The Quonsets of Bay Street
Temporary homes for WWII Veterans are the only development ever to land on the west side of S. Bay Street.
It has been over 150 years since Bay View was founded and in all that time no development has taken place on the west side of S. Bay Street between E. Otjen and E. Conway streets – with one exception. For nearly a decade there was a quirky little village of about 500 people living on land that is now Beulah Brinton Park and Community Center.
In 1946, 52 structures were assembled there that housed 104 families. They were primitive for city-dwellers of the era. They had no basements, no furnaces and no thermostats. Instead there was a coal stove in the kitchen that was meant to heat the two small bedrooms and the bathroom, as well as the living room and kitchen. Coal was stored in a bin outside the front (and only) door.
It was usually the man of the house who had to go outside to fill a container with coal for the stove, a very unpleasant task in zero degree temperatures. The stove would not heat well if the pile of ashes at the bottom of the unit cut off the flow of air, so the messy job of removing the ashes led to ash dust floating into the air and inevitably falling on the floor.
It was difficult to control the temperature. When the stove was used in cool weather, the home would often over-heat and windows and the door would be opened to moderate the temperature. Windows were also opened when unfavorable winds would not draw the smoke through the chimney and the apartment would fill with smoke. In very cold temperatures the poorly insulated structure would never be warm enough. Because the outside coal bins were not very large, the coalman made frequent trips to the village.
Another feature the homes lacked was refrigerators. Instead, they were equipped with ice boxes which required daily deliveries of blocks of ice by the iceman. During hot weather, the neighborhood children would wait until the iceman was carrying the blocks to waiting ice boxes, then take ice slivers from the back of the ice truck to suck on.
Bottled gas cylinders stood outside the kitchen wall and fueled the gas stove used for cooking. The gas also heated the water in the water heater, an appliance which took up valuable space in the tiny kitchen.
The oddest feature of the village were the homes themselves. They were Quonset huts, 46-foot-long buildings that were 20 feet wide and looked like cylinders cut lengthwise and set down next to each other to form neat rows. They were made of a corrugated-steel shell, with the two ends and interiors composed of wood. Each of them was home to two families who would enter their 460-square-foot spaces from opposites ends of the half-cylinder.

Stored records
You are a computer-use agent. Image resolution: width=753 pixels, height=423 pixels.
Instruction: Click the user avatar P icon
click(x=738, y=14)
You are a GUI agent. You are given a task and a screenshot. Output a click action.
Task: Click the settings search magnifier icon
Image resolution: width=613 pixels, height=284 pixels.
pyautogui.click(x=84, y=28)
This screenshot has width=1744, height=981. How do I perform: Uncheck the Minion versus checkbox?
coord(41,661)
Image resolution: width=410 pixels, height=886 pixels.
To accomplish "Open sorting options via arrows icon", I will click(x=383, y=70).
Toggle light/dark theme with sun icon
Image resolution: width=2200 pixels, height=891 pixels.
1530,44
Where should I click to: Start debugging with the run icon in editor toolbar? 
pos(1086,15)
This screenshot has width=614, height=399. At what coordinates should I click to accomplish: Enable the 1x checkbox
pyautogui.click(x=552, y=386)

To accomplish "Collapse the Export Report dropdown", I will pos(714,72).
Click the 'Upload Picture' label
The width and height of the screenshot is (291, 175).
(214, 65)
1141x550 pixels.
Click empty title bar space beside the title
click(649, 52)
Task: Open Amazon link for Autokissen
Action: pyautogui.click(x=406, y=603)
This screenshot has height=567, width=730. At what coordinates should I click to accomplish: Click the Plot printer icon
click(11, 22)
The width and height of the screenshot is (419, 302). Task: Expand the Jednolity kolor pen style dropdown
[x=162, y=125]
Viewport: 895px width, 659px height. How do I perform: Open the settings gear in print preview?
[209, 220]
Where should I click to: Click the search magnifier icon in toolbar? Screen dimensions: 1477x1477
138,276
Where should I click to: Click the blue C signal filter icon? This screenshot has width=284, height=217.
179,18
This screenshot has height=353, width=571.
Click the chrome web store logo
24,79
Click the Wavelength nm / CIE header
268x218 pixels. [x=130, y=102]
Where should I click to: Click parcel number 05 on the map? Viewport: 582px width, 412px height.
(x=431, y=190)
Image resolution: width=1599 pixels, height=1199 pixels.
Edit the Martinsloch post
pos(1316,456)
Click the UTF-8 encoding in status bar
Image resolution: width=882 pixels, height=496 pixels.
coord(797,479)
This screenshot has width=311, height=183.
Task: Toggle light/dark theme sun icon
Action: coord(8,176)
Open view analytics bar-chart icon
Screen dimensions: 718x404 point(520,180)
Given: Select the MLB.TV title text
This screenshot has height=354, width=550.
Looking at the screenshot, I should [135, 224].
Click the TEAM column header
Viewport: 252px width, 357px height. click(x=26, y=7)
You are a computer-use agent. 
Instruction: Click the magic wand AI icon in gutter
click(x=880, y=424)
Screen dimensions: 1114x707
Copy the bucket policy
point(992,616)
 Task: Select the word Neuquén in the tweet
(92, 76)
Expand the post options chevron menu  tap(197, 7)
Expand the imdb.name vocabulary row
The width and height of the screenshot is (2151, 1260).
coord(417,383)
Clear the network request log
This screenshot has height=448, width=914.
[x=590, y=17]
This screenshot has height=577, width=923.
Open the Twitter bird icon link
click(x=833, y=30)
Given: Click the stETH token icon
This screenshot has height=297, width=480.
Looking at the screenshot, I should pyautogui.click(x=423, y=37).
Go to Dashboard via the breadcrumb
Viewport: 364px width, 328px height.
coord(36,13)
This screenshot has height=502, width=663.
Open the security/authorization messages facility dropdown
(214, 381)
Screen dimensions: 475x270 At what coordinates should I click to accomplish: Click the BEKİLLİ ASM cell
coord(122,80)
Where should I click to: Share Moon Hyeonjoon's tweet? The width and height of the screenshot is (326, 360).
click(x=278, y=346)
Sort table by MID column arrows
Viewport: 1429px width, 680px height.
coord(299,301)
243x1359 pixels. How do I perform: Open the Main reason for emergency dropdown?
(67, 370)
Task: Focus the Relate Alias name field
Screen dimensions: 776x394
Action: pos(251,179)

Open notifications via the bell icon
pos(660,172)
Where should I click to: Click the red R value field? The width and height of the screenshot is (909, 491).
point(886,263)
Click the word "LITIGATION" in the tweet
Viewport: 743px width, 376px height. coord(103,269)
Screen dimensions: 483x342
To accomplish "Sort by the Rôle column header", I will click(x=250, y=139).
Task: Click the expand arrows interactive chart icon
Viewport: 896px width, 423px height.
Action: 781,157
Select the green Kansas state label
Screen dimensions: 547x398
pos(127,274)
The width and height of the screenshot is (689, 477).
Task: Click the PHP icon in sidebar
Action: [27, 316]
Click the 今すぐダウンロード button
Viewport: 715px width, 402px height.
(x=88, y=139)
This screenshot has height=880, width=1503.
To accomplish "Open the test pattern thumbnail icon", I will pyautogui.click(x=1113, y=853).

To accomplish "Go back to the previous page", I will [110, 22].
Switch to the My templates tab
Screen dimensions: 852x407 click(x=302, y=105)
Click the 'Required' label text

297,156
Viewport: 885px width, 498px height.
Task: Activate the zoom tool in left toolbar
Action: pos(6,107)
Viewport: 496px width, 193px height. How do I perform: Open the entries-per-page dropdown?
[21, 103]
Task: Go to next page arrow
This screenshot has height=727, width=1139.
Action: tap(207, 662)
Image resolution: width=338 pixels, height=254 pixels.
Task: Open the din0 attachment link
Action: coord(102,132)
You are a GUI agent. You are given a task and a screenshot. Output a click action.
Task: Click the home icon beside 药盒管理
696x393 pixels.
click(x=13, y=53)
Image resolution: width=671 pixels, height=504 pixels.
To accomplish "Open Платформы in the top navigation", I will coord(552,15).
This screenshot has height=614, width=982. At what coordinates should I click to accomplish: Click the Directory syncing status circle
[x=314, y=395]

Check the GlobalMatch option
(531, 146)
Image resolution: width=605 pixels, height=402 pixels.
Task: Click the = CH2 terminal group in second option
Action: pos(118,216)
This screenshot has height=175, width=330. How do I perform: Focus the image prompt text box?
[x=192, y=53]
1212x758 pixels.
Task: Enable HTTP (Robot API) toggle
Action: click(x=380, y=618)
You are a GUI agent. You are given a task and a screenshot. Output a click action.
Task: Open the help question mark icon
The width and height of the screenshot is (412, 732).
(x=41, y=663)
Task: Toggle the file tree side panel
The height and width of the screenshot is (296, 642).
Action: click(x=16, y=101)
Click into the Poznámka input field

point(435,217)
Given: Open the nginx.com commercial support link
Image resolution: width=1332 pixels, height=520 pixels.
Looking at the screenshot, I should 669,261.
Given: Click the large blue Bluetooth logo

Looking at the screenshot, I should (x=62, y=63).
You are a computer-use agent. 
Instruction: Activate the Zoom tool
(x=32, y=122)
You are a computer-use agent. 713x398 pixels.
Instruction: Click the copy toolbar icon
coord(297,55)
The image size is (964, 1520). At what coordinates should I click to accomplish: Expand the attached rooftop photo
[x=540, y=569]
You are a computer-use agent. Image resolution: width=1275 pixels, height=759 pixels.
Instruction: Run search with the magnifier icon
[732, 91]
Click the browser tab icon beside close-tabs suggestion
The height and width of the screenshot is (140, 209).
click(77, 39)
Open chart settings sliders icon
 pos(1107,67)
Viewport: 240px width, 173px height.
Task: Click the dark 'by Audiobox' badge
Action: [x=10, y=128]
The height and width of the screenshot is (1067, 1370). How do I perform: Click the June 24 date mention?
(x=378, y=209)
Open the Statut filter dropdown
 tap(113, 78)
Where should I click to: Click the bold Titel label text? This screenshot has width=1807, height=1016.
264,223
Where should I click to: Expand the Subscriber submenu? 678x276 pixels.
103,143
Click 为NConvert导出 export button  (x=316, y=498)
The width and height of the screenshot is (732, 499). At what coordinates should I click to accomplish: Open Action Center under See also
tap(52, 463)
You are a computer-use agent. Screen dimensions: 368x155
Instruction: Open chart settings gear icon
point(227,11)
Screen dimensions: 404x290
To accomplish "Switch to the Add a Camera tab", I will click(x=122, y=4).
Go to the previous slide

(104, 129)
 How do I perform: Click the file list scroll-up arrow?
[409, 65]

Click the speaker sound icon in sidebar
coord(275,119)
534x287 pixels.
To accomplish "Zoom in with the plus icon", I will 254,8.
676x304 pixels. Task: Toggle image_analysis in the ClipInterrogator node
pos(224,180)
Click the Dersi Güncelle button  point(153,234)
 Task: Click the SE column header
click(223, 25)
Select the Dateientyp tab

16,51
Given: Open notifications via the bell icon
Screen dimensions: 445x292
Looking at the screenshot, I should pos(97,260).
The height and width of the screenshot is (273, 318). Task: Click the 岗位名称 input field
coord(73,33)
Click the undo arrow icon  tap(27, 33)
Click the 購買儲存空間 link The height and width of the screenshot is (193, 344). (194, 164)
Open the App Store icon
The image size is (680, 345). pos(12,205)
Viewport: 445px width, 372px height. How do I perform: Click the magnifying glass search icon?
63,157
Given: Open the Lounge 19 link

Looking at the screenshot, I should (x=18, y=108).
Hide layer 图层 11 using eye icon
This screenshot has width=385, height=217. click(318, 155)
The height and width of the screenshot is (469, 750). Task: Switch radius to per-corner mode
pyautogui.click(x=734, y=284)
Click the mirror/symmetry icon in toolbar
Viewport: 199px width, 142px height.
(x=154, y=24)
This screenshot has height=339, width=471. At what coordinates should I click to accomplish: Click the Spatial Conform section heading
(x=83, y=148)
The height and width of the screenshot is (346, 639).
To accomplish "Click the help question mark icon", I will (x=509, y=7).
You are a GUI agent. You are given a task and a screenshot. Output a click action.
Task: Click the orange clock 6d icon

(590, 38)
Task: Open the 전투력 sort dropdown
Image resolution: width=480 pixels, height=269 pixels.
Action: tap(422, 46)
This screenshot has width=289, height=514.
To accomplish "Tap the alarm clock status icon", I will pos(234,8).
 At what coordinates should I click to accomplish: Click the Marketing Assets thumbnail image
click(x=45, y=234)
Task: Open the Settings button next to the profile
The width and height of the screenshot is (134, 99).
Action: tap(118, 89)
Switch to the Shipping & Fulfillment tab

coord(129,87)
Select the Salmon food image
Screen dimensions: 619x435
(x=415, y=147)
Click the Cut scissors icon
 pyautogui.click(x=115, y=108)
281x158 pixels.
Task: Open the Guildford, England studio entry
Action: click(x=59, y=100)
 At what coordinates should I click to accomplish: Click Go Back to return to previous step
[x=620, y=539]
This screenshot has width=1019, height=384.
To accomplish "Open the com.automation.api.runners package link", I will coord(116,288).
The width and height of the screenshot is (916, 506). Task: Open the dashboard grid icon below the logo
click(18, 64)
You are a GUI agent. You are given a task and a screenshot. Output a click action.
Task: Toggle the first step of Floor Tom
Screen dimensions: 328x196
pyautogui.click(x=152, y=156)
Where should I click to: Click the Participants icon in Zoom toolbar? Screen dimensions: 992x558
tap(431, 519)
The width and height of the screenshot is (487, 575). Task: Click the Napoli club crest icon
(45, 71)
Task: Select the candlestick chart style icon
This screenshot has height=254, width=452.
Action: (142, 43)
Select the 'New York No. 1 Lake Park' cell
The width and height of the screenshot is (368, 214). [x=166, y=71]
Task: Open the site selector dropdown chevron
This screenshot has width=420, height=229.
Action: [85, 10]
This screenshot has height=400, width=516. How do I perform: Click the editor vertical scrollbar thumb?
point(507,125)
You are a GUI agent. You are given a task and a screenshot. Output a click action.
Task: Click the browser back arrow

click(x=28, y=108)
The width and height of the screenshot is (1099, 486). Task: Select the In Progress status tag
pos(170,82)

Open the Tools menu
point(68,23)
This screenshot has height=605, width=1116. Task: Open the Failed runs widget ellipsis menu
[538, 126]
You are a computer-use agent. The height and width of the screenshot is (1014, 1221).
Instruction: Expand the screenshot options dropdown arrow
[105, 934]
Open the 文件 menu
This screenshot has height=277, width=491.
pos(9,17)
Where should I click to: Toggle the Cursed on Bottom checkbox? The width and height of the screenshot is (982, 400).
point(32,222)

| AIM OF THE EXERCISE |
Can you pick up the piece on the Quonset huts of Bay Street right after its last sentence and keep writing it?

| EXERCISE RESPONSE |
The curved walls created some problems. Men standing at or getting up from the toilet next to the rounded walls would bump their heads or shoulders. Residents could forget about hanging family photos, or anything else, on the arching walls; the bottom of any hanging items would be suspended in air.
The housing project, known by its residents as “The Quonsets,” was across Bay Street from the busy Chicago and Northwestern Railway tracks. Freight and passenger trains seemed to pass endlessly, shooting soot into the air only to have it drop onto freshly washed clothes hung out to dry. The high speed “400” train thundered by several times a day on its 400-mile route between Chicago and St. Paul. The roar of it going by stopped all conversations and sparked a strange ritual among the children.
When the rumbling “400” approached the neighborhood, there would be shouts of “400 – feet off the ground.” If kids were standing next to something they could sit or stand on to get their feet off the ground, they would immediately take advantage of it. However, many of the children would be stranded in the open, so to meet the requirements of the tradition, they would lie on their backs and extend their feet into the air, presenting what must have been a very strange view to passersby. After the “400” passed and the ground tremors stopped, the children would resume their play.
The S. Bay Street Quonsets were only planned to be used for a short time; two or three years. But the last ones were not disassembled until 1955, nine years after they were put together.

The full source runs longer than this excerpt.